# [ACTION ITEM]
Repeat every entry below exactly as given.

==== DATA FOR THIS TASK

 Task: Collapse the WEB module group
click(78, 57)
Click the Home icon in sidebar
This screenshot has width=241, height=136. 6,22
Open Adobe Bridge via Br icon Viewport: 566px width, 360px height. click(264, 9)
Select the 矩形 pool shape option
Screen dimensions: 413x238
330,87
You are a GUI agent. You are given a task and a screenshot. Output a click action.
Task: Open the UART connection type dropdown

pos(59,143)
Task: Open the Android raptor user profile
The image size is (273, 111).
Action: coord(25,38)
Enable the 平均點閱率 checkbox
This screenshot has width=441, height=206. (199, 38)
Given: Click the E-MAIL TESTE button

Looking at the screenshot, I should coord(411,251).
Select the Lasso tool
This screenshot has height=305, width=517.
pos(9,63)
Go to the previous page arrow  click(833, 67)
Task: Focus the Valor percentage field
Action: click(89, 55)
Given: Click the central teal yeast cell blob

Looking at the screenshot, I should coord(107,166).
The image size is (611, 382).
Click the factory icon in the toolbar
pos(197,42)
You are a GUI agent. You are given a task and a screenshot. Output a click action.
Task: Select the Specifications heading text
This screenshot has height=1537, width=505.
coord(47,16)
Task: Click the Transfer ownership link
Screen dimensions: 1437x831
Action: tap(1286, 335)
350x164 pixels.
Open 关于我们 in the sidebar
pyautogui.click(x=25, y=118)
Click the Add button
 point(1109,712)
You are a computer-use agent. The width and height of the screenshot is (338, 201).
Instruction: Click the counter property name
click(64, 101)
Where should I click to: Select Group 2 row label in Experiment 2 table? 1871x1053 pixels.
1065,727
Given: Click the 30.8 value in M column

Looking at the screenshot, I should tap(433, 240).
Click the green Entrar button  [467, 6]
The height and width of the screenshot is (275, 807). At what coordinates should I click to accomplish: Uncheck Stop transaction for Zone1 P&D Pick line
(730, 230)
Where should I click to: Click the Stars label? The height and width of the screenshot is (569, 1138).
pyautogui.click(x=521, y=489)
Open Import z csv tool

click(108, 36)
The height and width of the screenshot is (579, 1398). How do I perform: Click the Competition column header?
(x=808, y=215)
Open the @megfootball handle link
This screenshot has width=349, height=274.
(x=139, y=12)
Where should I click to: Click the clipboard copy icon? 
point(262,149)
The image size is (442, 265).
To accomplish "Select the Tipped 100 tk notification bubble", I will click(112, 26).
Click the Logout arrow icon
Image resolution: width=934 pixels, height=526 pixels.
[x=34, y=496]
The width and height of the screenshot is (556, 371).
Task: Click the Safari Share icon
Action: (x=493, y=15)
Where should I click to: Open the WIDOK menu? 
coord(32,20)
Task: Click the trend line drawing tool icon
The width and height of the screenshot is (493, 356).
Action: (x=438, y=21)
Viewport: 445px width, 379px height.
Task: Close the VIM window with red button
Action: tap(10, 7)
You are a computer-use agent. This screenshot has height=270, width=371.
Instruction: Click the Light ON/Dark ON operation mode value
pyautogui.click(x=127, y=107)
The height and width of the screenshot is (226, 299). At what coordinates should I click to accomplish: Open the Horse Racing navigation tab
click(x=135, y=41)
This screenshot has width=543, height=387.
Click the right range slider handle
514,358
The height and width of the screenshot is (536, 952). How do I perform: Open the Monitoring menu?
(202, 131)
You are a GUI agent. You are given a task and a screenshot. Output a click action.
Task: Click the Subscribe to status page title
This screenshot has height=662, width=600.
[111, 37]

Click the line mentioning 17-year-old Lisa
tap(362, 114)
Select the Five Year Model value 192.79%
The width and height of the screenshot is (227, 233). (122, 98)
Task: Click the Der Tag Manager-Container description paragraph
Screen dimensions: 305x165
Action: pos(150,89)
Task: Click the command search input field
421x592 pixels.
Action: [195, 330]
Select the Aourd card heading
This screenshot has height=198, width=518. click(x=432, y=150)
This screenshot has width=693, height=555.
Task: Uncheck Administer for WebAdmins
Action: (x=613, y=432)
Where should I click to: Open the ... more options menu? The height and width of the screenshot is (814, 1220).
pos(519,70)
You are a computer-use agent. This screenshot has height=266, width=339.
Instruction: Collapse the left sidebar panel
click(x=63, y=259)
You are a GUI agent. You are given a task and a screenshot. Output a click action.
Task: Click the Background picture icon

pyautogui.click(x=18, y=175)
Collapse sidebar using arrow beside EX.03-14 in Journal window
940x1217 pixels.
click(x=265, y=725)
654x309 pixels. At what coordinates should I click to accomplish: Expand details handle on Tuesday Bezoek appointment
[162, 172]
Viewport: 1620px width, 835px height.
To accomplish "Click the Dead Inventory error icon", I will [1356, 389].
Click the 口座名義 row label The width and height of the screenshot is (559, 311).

========

# [RESPONSE AREA]
 Task: Collapse the WEB module group
click(78, 57)
Click the Home icon in sidebar
This screenshot has width=241, height=136. 6,22
Open Adobe Bridge via Br icon Viewport: 566px width, 360px height. click(264, 9)
Select the 矩形 pool shape option
Screen dimensions: 413x238
330,87
You are a GUI agent. You are given a task and a screenshot. Output a click action.
Task: Open the UART connection type dropdown

pos(59,143)
Task: Open the Android raptor user profile
The image size is (273, 111).
Action: coord(25,38)
Enable the 平均點閱率 checkbox
This screenshot has width=441, height=206. (199, 38)
Given: Click the E-MAIL TESTE button

Looking at the screenshot, I should coord(411,251).
Select the Lasso tool
This screenshot has height=305, width=517.
pos(9,63)
Go to the previous page arrow  click(833, 67)
Task: Focus the Valor percentage field
Action: click(89, 55)
Given: Click the central teal yeast cell blob

Looking at the screenshot, I should coord(107,166).
The image size is (611, 382).
Click the factory icon in the toolbar
pos(197,42)
You are a GUI agent. You are given a task and a screenshot. Output a click action.
Task: Select the Specifications heading text
This screenshot has height=1537, width=505.
coord(47,16)
Task: Click the Transfer ownership link
Screen dimensions: 1437x831
Action: tap(1286, 335)
350x164 pixels.
Open 关于我们 in the sidebar
pyautogui.click(x=25, y=118)
Click the Add button
 point(1109,712)
You are a computer-use agent. The width and height of the screenshot is (338, 201).
Instruction: Click the counter property name
click(64, 101)
Where should I click to: Select Group 2 row label in Experiment 2 table? 1871x1053 pixels.
1065,727
Given: Click the 30.8 value in M column

Looking at the screenshot, I should tap(433, 240).
Click the green Entrar button  [467, 6]
The height and width of the screenshot is (275, 807). At what coordinates should I click to accomplish: Uncheck Stop transaction for Zone1 P&D Pick line
(730, 230)
Where should I click to: Click the Stars label? The height and width of the screenshot is (569, 1138).
pyautogui.click(x=521, y=489)
Open Import z csv tool

click(108, 36)
The height and width of the screenshot is (579, 1398). How do I perform: Click the Competition column header?
(x=808, y=215)
Open the @megfootball handle link
This screenshot has width=349, height=274.
(x=139, y=12)
Where should I click to: Click the clipboard copy icon? 
point(262,149)
The image size is (442, 265).
To accomplish "Select the Tipped 100 tk notification bubble", I will click(112, 26).
Click the Logout arrow icon
Image resolution: width=934 pixels, height=526 pixels.
[x=34, y=496]
The width and height of the screenshot is (556, 371).
Task: Click the Safari Share icon
Action: (x=493, y=15)
Where should I click to: Open the WIDOK menu? 
coord(32,20)
Task: Click the trend line drawing tool icon
The width and height of the screenshot is (493, 356).
Action: (x=438, y=21)
Viewport: 445px width, 379px height.
Task: Close the VIM window with red button
Action: tap(10, 7)
You are a computer-use agent. This screenshot has height=270, width=371.
Instruction: Click the Light ON/Dark ON operation mode value
pyautogui.click(x=127, y=107)
The height and width of the screenshot is (226, 299). At what coordinates should I click to accomplish: Open the Horse Racing navigation tab
click(x=135, y=41)
This screenshot has width=543, height=387.
Click the right range slider handle
514,358
The height and width of the screenshot is (536, 952). How do I perform: Open the Monitoring menu?
(202, 131)
You are a GUI agent. You are given a task and a screenshot. Output a click action.
Task: Click the Subscribe to status page title
This screenshot has height=662, width=600.
[111, 37]

Click the line mentioning 17-year-old Lisa
tap(362, 114)
Select the Five Year Model value 192.79%
The width and height of the screenshot is (227, 233). (122, 98)
Task: Click the Der Tag Manager-Container description paragraph
Screen dimensions: 305x165
Action: pos(150,89)
Task: Click the command search input field
421x592 pixels.
Action: [195, 330]
Select the Aourd card heading
This screenshot has height=198, width=518. click(x=432, y=150)
This screenshot has width=693, height=555.
Task: Uncheck Administer for WebAdmins
Action: (x=613, y=432)
Where should I click to: Open the ... more options menu? The height and width of the screenshot is (814, 1220).
pos(519,70)
You are a computer-use agent. This screenshot has height=266, width=339.
Instruction: Collapse the left sidebar panel
click(x=63, y=259)
You are a GUI agent. You are given a task and a screenshot. Output a click action.
Task: Click the Background picture icon

pyautogui.click(x=18, y=175)
Collapse sidebar using arrow beside EX.03-14 in Journal window
940x1217 pixels.
click(x=265, y=725)
654x309 pixels. At what coordinates should I click to accomplish: Expand details handle on Tuesday Bezoek appointment
[162, 172]
Viewport: 1620px width, 835px height.
To accomplish "Click the Dead Inventory error icon", I will [1356, 389].
Click the 口座名義 row label The width and height of the screenshot is (559, 311).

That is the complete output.